Elizabeth felt his thin, dry fingers touch her arm as he stooped over her chair. "You look beautiful to-night," he murmured.
She believed him, for she knew that her simple black dress suited her because of its severity. The fashion that year was for a thousand little bows and ruches, but Elizabeth had not followed it; she had draped herself in long, plain folds, from which her fine neck and shoulders emerged triumphantly white. She was the statuesque type of woman, who would always look her best in the evening, for then the primness that crept into her everyday clothes was perforce absent. She smiled across at Joan, as though in some way Lawrence's compliment concerned her.
They went in to dinner formally. Mr. Benson gave his arm to Mrs. Ogden, Lawrence to Elizabeth, and Richard to Joan. Milly was provided with a Cambridge friend of Richard's, and Mrs. Benson was pompously escorted by the local vicar.

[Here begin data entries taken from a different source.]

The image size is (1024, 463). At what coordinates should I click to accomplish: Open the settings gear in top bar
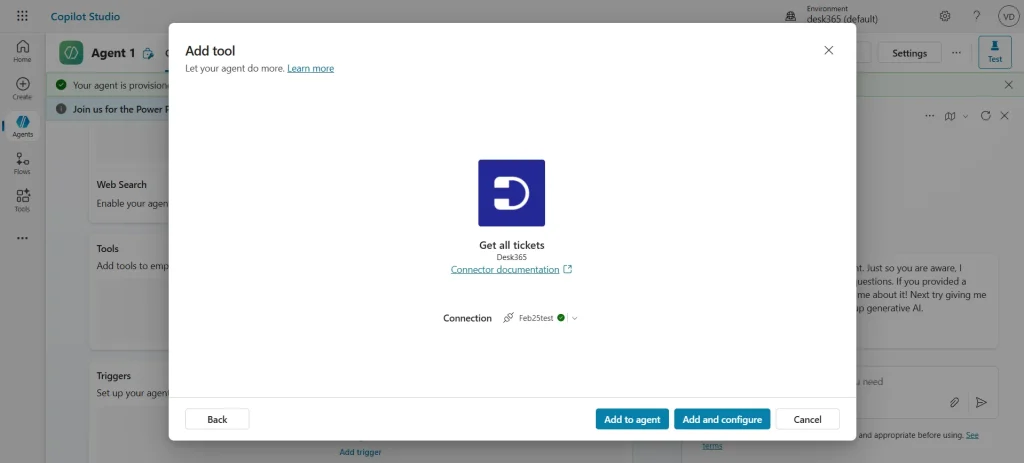(945, 16)
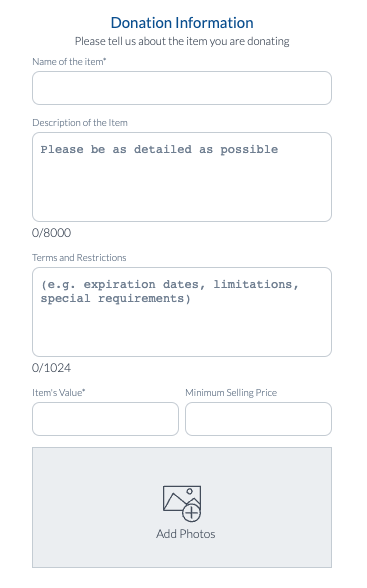Click the 'Description of the Item' label
This screenshot has height=588, width=367.
click(x=80, y=123)
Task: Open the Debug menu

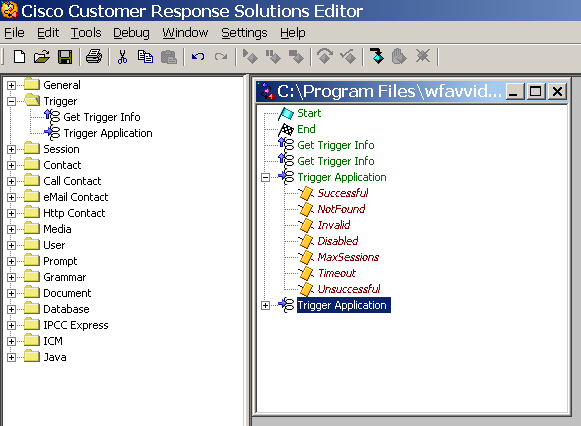Action: point(131,33)
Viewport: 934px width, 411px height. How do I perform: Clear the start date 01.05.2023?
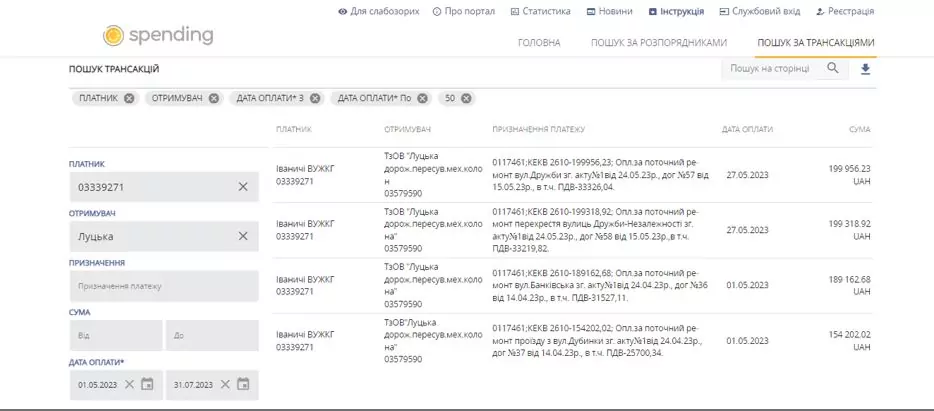click(129, 384)
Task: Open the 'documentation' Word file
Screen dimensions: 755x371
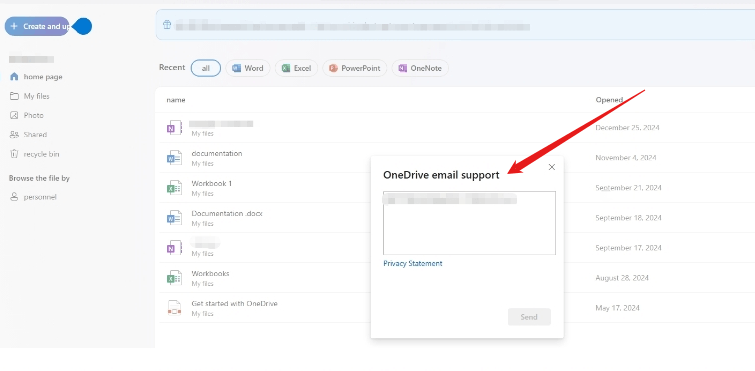Action: (x=217, y=154)
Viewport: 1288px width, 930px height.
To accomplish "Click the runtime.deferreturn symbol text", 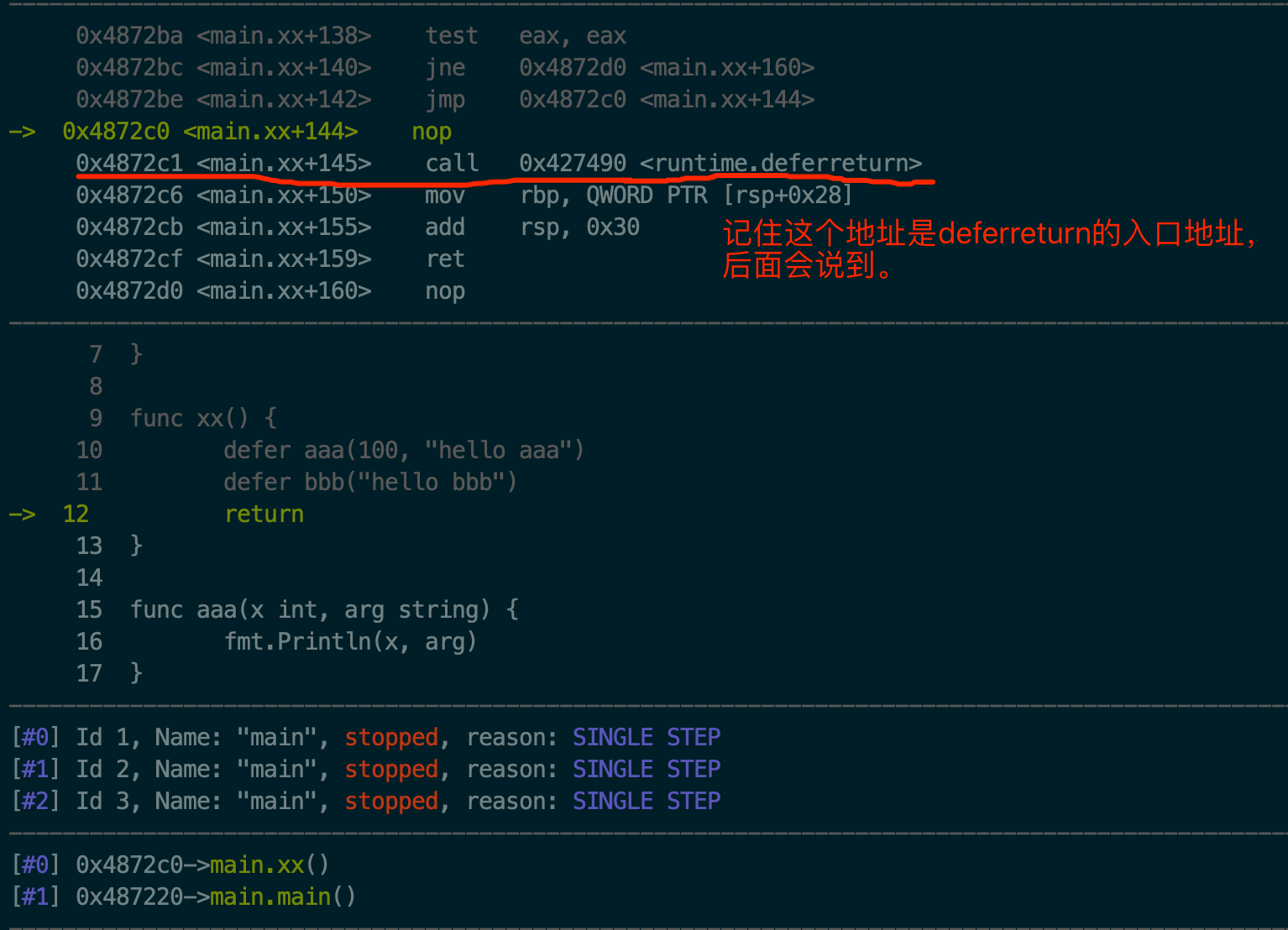I will (x=781, y=163).
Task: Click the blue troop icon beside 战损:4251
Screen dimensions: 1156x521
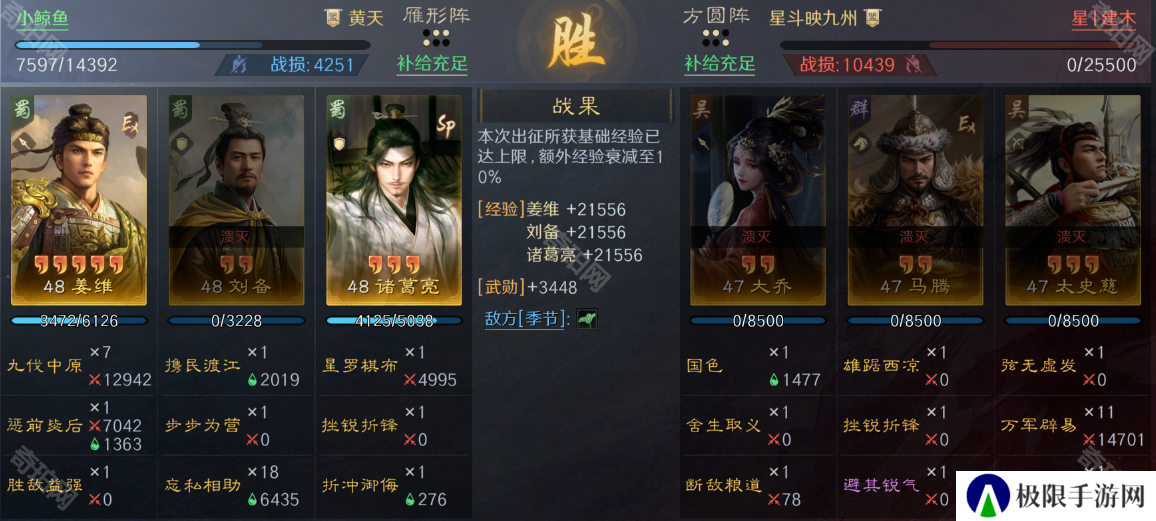Action: [238, 65]
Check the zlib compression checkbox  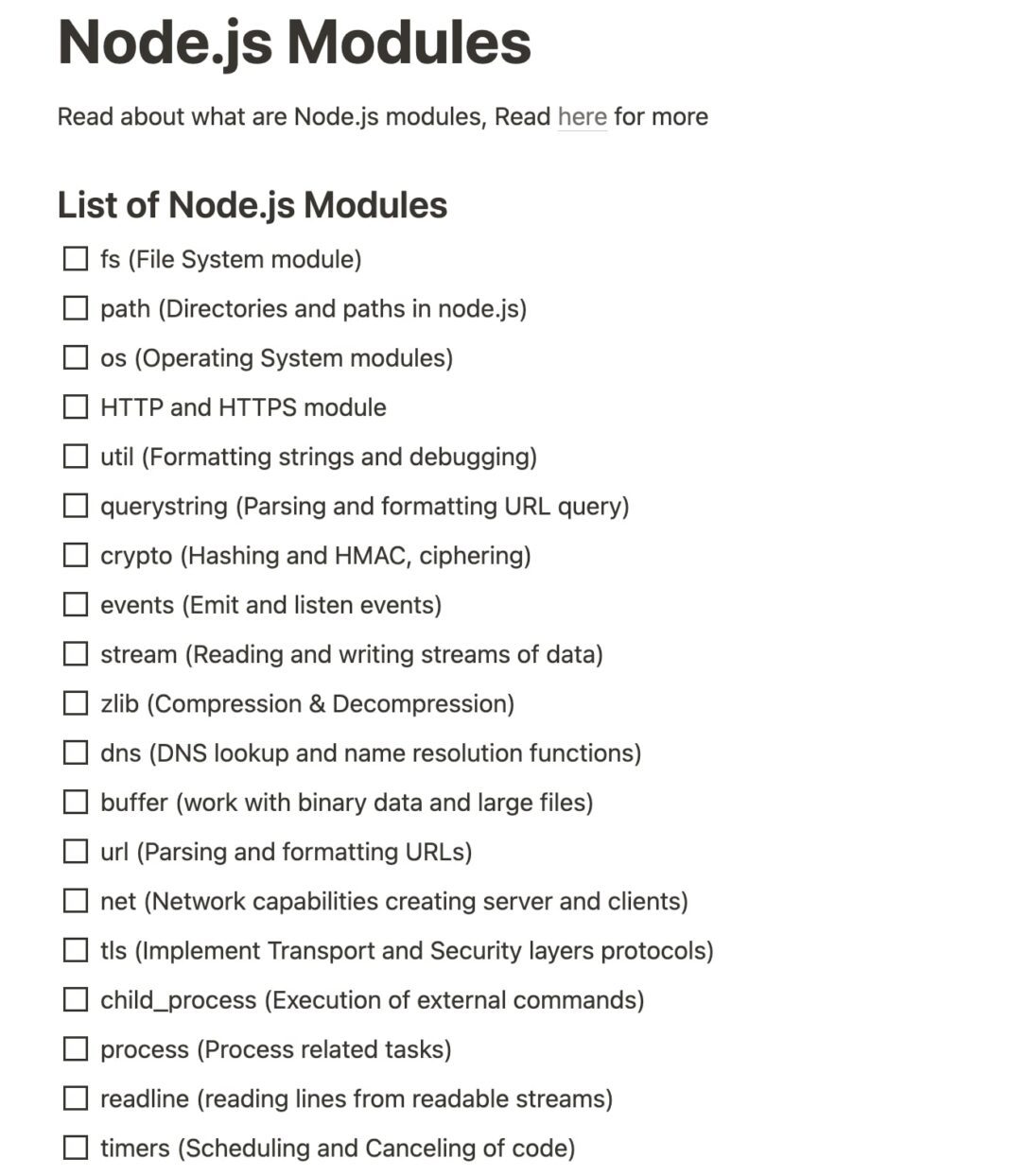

Something of Mrs. Ogden's habit of melancholy fell away during dinner. She noticed Lawrence looking in her direction, and remembered with a faint thrill of satisfaction that although now he was obviously in love with Elizabeth, some years ago he had admired her. Joan, watching her mother, was struck afresh by her elusive prettiness that almost amounted to beauty. It had been absent of late, washed away by tears and ill-health, but to-night it seemed to be born anew, a pathetic thing, like a venturesome late rosebud that colours in the frost.
Joan's mind went back to that long past Anniversary Day when her mother had worn a dress of soft grey that had made her look like a little dove. How long ago it seemed! It had been the last of many. It had ceased to exist owing to her father's failing health, and now there was no money to start it again. As she watched her mother she wished that it could be re-established, for it had given Mrs. Ogden such intense pleasure, filled her with such a harmless, if foolish, sense of importance. On Anniversary Day she had been able to rise above all her petty worries; it had been her Day, one out of the three hundred and sixty-five. Perhaps, after all, it had done much to obliterate for the time being the humiliations of her married life. Joan had never thought of this possibility before, but now she felt that hidden away under the bushel of affectations, social ambitions and snobbishness that The Day had stood for, there might well have burnt a small and feeble candle—the flame of a lost virginity.
The same diaphanous prettiness hung about her mother now, and Joan noticed that her brown hair was scarcely greyer than it had been all those years ago. She felt a sudden, sharp tenderness, a passionate sense of regret. Regret for what? She asked herself, surprised at the violence of her own emotion; but the only answer she could find was too vague and vast to be satisfactory. "Oh, for everything! for everything," she murmured half aloud.
Richard looked at her. "Did you speak, Joan?"
"No—at least I don't know. Did I?"
Her eyes were on her mother's face, watchful, tender, admiring. Mrs. Ogden looked up and met those protecting, possessive eyes, full upon her. She flushed deeply like a young girl.
Richard touched Joan's arm. "Have you forgotten how to talk?" he demanded.